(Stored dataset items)
• • •

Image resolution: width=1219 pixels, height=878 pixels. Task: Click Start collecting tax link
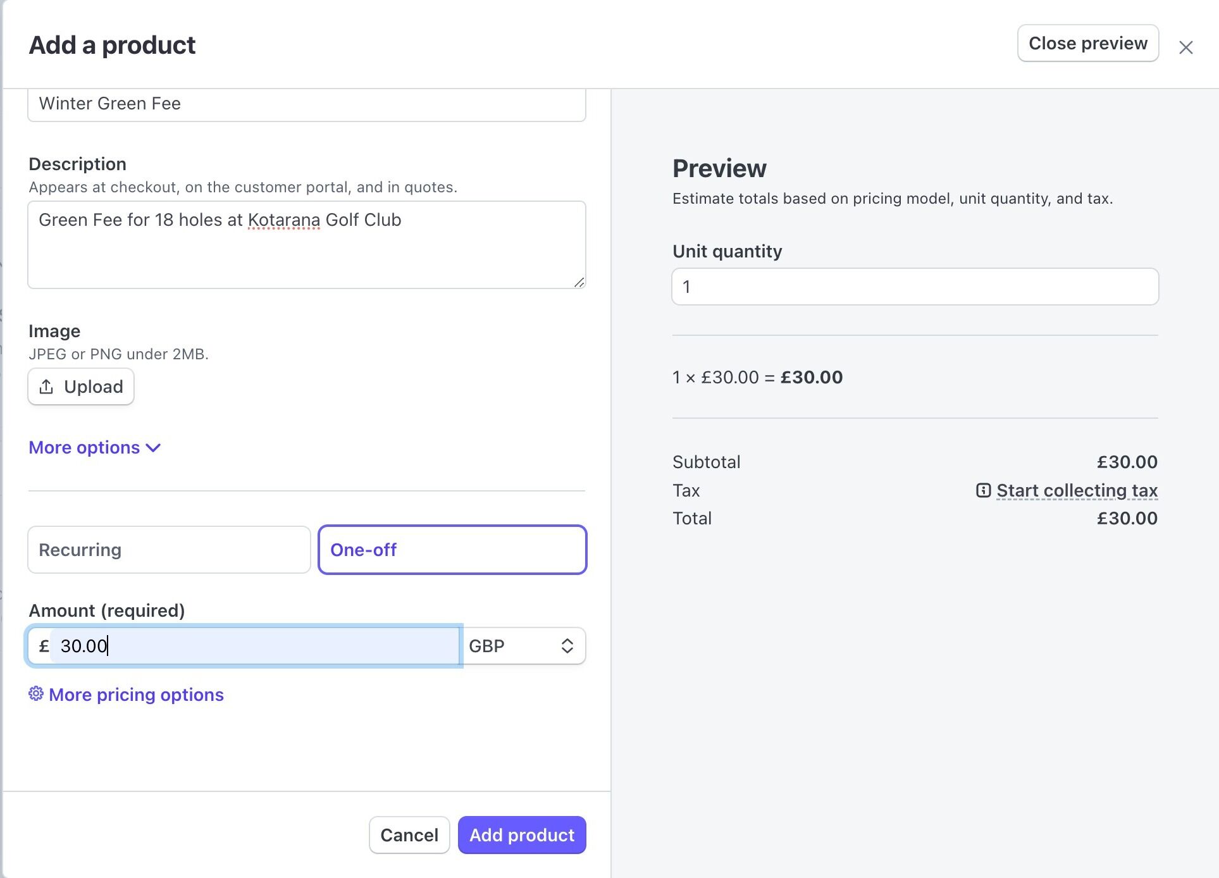[x=1077, y=490]
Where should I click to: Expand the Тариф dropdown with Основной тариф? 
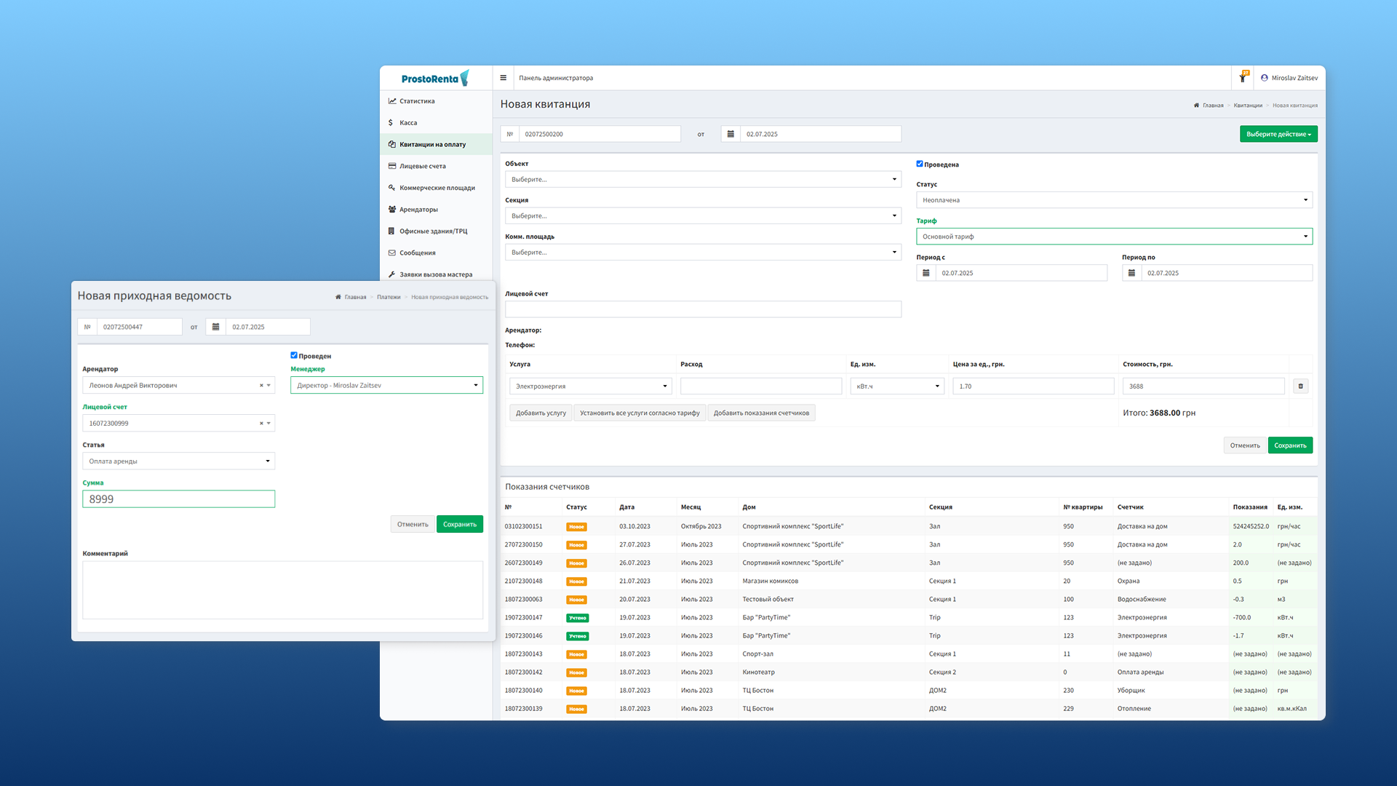tap(1114, 236)
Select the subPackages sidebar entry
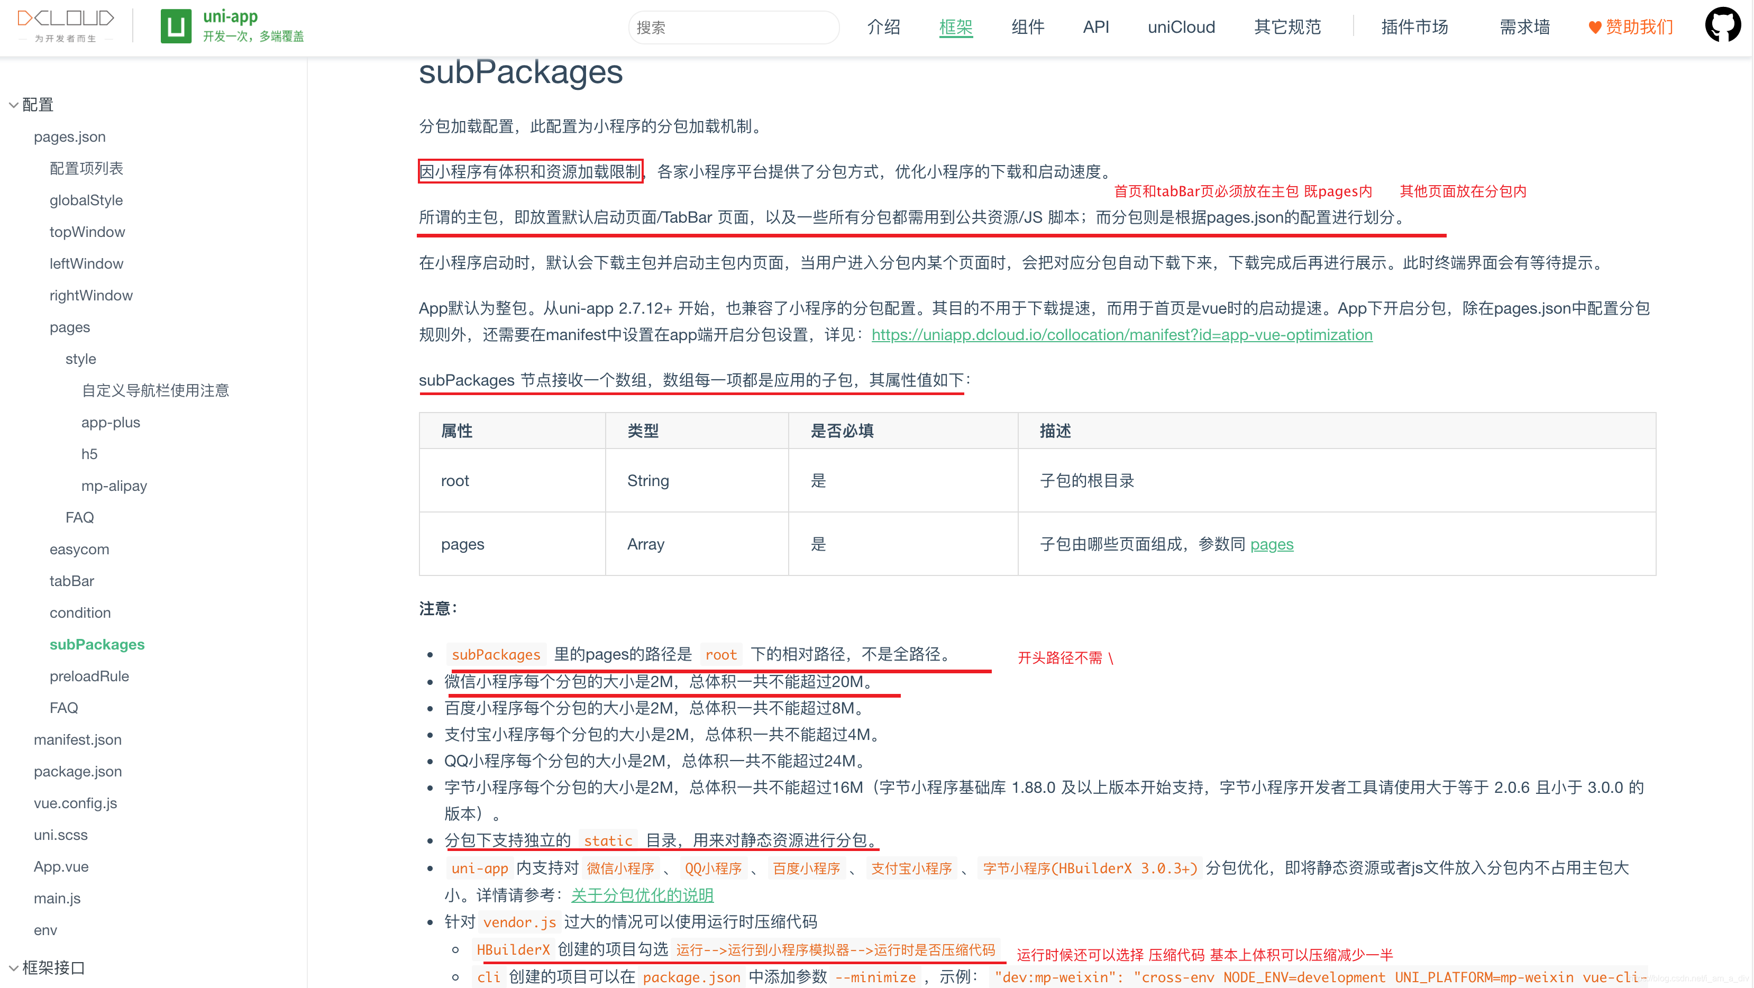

• • •

• [What the task requires]: In transcribing the lines above, omit the images and keep all else exact.

• [Expected answer]:
Image resolution: width=1219 pixels, height=878 pixels. Task: Click Start collecting tax link
[x=1077, y=490]
Where should I click to: Expand the Тариф dropdown with Основной тариф? 
tap(1114, 236)
Select the subPackages sidebar entry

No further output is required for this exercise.